Im trying to use the paligemma model according to the model card here:
from transformers import AutoProcessor, PaliGemmaForConditionalGeneration
from PIL import Image
import requests
import torch
model_id = "google/paligemma-3b-mix-224"
device = "cuda:0"
dtype = torch.bfloat16
url = "https://huggingface.co/datasets/huggingface/documentation-images/resolve/main/transformers/tasks/car.jpg?download=true"

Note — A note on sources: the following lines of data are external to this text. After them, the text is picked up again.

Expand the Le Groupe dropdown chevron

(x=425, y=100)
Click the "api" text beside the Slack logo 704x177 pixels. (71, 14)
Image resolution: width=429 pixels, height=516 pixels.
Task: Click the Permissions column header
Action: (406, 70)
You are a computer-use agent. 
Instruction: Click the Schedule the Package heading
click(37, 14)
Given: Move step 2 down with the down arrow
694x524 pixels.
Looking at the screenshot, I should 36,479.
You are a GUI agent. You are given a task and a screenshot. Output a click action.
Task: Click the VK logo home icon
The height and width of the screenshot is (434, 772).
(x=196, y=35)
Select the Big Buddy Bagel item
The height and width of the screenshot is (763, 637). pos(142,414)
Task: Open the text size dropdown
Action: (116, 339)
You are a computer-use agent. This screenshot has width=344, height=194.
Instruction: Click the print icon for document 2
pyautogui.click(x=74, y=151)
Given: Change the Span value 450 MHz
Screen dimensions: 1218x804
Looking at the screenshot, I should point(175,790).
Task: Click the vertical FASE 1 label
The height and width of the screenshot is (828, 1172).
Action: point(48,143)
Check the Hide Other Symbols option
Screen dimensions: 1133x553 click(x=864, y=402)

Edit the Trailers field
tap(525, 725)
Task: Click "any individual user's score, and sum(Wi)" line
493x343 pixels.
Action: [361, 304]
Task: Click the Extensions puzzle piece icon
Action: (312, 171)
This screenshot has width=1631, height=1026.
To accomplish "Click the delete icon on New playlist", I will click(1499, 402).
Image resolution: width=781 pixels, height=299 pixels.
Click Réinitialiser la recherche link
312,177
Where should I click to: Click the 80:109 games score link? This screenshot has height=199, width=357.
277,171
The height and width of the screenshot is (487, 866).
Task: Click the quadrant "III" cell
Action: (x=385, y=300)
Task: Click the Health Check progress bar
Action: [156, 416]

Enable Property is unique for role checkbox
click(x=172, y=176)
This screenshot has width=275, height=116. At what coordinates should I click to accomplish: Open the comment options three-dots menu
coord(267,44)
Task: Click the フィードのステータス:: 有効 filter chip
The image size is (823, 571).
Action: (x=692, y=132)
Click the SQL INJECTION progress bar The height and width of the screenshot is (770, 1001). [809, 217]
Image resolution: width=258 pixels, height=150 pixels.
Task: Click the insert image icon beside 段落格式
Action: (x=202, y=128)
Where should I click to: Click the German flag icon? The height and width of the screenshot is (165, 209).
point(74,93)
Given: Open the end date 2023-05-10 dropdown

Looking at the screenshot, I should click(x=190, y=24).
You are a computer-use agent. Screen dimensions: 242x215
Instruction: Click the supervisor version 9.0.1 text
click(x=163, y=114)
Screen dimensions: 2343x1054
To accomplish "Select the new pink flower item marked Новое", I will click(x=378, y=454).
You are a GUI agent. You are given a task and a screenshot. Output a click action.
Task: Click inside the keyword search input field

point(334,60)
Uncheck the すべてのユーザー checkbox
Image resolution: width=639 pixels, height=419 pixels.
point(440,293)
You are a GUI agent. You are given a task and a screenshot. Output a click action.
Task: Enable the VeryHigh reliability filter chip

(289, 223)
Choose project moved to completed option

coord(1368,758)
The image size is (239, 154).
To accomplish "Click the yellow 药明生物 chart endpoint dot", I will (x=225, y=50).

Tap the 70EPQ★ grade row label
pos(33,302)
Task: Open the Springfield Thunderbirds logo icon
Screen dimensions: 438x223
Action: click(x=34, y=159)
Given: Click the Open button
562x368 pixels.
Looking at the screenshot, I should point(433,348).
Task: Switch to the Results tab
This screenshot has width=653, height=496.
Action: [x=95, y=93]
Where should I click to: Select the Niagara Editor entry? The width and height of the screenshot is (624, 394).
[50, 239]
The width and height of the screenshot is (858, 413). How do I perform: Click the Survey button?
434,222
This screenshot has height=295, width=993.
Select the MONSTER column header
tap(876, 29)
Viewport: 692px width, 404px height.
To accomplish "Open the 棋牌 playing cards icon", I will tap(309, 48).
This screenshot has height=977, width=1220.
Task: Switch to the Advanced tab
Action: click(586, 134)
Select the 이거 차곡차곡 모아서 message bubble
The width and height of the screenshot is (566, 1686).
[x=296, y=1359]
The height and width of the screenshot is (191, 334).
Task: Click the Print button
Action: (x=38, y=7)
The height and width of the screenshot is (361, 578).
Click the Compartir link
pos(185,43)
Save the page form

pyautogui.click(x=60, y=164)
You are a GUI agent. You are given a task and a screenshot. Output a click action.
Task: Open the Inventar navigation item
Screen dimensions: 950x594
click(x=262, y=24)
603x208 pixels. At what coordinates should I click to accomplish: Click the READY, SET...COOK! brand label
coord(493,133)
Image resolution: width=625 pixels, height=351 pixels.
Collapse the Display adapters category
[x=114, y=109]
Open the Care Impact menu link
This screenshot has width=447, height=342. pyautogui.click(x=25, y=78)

image = Image.open(requests.get(url, stream=True).raw)
model = PaliGemmaForConditionalGeneration.from_pretrained(
model_id,
torch_dtype=dtype,
device_map=device,
revision="bfloat16",
).eval()
processor = AutoProcessor.from_pretrained(model_id)
# Instruct the model to create a caption in Spanish
prompt = "caption es"
model_inputs = processor(text=prompt, images=image, return_tensors="pt", padding=True).to(model.device)
input_len = model_inputs["input_ids"].shape[-1]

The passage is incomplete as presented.